> THE TASK: From the records below, output exactly the lines running from the line containing "93 (503, 2450)" through the line containing "375 (611, 2460)", and no others.

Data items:
========

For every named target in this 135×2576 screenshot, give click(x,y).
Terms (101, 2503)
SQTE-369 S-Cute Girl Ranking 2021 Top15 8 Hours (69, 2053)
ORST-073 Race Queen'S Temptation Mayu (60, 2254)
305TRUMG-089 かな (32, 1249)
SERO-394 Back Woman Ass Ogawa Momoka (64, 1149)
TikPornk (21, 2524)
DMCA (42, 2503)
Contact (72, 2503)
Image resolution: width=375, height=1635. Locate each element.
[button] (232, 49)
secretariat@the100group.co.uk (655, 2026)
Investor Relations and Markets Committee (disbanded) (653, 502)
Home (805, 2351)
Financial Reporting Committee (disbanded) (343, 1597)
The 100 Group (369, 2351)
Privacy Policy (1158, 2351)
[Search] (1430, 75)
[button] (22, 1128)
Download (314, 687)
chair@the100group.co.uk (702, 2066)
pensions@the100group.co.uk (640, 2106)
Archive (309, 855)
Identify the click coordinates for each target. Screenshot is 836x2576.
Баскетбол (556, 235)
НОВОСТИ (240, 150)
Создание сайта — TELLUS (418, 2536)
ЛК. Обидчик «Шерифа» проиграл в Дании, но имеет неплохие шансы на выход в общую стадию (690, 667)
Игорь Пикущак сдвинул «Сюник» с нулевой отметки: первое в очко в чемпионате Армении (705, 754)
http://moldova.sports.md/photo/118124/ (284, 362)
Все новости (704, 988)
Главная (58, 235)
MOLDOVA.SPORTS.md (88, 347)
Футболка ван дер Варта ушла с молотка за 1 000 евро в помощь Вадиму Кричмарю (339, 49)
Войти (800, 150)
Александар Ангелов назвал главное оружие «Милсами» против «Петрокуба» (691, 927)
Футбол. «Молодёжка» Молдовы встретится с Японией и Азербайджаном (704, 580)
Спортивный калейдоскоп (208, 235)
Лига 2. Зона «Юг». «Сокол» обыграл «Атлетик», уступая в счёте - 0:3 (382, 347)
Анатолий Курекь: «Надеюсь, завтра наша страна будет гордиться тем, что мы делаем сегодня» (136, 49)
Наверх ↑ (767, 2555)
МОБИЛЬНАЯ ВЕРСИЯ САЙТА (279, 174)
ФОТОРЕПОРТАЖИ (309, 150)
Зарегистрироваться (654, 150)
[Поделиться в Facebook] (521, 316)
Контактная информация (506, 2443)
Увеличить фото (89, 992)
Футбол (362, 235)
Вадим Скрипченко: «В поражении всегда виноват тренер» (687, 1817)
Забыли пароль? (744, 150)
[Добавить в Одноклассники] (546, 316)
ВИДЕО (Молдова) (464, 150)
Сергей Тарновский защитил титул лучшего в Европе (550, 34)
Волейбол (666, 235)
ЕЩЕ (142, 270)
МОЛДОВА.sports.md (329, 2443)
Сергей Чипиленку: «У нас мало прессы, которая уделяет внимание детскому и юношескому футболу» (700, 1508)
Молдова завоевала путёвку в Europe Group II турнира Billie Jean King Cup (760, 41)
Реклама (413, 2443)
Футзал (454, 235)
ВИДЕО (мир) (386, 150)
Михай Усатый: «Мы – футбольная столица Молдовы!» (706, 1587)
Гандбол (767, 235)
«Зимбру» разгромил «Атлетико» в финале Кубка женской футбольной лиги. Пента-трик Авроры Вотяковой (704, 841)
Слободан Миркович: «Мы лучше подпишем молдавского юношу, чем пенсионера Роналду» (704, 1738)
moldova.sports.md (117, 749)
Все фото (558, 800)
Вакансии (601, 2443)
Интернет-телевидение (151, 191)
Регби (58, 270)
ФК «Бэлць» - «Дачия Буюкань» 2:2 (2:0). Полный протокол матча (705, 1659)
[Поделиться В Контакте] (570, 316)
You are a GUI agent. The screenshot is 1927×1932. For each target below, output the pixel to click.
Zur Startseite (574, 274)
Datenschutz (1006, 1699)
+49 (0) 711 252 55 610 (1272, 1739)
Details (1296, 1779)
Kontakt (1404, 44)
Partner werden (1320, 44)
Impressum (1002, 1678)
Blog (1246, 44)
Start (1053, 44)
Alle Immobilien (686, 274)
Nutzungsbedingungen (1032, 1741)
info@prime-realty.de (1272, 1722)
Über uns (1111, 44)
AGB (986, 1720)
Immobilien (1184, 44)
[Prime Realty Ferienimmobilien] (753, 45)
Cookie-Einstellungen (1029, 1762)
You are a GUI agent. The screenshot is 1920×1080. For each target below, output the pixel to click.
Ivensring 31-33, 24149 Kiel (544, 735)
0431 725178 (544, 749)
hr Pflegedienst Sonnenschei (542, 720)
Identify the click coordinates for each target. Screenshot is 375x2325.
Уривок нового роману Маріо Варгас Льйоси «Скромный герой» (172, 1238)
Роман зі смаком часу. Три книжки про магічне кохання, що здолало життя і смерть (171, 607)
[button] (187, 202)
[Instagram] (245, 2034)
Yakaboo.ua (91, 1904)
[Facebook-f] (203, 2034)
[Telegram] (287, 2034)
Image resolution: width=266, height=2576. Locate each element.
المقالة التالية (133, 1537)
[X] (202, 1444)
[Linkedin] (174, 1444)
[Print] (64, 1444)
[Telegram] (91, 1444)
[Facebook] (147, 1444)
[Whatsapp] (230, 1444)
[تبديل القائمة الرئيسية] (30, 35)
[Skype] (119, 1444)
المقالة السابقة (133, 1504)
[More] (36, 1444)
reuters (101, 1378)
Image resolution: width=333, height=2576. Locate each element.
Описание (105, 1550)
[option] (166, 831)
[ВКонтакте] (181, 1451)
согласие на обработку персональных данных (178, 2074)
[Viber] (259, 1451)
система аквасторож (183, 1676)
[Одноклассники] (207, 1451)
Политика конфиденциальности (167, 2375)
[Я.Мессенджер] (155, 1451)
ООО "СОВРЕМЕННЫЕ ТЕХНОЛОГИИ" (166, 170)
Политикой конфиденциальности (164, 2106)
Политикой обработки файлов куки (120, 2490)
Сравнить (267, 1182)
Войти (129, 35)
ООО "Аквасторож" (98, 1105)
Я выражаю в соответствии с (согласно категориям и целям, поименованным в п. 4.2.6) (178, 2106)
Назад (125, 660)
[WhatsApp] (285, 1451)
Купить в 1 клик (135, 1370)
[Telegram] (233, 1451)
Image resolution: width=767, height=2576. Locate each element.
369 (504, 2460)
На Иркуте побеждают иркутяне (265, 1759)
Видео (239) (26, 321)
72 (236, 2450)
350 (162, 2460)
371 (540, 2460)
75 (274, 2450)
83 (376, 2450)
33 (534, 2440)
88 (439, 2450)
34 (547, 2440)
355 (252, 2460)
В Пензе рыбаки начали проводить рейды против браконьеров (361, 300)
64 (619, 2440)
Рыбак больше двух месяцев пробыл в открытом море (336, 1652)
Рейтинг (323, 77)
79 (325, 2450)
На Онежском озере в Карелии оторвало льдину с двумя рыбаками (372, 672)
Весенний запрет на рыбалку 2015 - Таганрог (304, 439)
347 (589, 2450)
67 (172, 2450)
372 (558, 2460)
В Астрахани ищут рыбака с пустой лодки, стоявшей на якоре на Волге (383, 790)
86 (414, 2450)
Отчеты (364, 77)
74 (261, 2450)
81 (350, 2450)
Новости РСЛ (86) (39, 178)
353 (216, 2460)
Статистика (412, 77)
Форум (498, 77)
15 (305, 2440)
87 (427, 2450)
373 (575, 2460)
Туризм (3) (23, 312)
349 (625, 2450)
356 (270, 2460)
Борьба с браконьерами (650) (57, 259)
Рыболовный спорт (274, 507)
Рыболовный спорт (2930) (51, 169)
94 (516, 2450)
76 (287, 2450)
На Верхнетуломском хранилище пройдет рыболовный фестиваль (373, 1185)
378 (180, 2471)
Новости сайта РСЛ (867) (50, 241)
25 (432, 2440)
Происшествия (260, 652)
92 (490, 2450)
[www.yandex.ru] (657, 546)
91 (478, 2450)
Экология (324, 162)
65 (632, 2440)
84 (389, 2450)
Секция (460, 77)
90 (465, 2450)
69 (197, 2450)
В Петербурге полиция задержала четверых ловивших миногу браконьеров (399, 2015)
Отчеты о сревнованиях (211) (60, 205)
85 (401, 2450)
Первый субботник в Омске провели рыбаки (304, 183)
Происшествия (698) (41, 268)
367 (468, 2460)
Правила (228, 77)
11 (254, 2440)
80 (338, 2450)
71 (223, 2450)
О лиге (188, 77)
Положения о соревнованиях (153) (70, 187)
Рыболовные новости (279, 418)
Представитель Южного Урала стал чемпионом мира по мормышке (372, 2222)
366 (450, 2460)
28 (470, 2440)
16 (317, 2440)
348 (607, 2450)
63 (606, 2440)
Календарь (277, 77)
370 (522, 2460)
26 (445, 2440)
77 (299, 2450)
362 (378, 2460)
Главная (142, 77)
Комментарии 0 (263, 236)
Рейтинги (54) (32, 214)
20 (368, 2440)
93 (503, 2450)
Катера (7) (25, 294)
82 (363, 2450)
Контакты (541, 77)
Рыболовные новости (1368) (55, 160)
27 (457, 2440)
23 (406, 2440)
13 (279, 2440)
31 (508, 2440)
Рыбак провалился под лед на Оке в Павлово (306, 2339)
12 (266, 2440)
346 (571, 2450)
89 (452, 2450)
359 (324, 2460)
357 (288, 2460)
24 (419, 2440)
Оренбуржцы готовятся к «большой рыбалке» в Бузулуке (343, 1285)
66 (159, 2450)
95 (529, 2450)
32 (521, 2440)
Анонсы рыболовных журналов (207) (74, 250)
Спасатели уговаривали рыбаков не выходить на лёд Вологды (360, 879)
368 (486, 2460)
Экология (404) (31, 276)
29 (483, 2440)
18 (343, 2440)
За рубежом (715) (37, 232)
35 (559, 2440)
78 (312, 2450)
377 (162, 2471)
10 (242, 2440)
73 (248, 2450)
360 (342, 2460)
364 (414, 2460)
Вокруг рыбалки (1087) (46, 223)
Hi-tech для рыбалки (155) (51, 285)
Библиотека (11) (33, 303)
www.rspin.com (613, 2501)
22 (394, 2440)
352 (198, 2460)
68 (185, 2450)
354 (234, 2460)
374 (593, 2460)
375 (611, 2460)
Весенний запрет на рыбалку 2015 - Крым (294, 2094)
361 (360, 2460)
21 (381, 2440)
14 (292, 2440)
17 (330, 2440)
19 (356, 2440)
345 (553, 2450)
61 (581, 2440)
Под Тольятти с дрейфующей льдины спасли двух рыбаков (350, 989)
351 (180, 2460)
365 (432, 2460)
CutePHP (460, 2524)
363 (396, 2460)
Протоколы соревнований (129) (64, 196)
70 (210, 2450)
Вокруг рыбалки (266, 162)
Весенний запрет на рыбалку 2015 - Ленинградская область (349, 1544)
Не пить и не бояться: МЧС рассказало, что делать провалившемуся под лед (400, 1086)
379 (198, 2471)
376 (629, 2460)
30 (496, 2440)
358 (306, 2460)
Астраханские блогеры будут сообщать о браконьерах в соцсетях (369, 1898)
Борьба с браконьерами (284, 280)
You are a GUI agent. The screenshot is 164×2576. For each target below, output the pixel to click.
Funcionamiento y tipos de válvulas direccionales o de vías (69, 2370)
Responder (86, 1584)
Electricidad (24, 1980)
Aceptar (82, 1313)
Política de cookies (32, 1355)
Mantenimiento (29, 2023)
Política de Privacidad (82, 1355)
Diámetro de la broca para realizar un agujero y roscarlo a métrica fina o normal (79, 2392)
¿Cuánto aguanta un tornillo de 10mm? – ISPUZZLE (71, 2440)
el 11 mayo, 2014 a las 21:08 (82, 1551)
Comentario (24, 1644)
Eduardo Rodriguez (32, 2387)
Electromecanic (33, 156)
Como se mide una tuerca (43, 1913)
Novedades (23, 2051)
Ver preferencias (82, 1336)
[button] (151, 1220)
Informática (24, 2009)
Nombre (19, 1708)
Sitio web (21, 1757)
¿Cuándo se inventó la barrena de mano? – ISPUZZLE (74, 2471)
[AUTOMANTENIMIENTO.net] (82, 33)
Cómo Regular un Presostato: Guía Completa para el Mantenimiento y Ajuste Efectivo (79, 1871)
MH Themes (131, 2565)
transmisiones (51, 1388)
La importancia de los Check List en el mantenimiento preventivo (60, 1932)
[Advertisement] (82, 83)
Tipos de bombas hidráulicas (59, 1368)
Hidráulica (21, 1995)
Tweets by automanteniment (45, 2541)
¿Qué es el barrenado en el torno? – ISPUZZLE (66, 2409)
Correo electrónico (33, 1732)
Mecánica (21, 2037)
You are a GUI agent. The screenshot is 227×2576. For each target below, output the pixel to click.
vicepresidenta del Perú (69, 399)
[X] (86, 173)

========

> RESPONSE AREA:
93 (503, 2450)
Катера (7) (25, 294)
82 (363, 2450)
Контакты (541, 77)
Рыболовные новости (1368) (55, 160)
27 (457, 2440)
23 (406, 2440)
13 (279, 2440)
31 (508, 2440)
Рыбак провалился под лед на Оке в Павлово (306, 2339)
12 (266, 2440)
346 (571, 2450)
89 (452, 2450)
359 (324, 2460)
357 (288, 2460)
24 (419, 2440)
Оренбуржцы готовятся к «большой рыбалке» в Бузулуке (343, 1285)
66 (159, 2450)
95 (529, 2450)
32 (521, 2440)
Анонсы рыболовных журналов (207) (74, 250)
Спасатели уговаривали рыбаков не выходить на лёд Вологды (360, 879)
368 (486, 2460)
Экология (404) (31, 276)
29 (483, 2440)
18 (343, 2440)
За рубежом (715) (37, 232)
35 (559, 2440)
78 (312, 2450)
377 (162, 2471)
10 (242, 2440)
73 (248, 2450)
360 (342, 2460)
364 (414, 2460)
Вокруг рыбалки (1087) (46, 223)
Hi-tech для рыбалки (155) (51, 285)
Библиотека (11) (33, 303)
www.rspin.com (613, 2501)
22 (394, 2440)
352 (198, 2460)
68 (185, 2450)
354 (234, 2460)
374 (593, 2460)
375 (611, 2460)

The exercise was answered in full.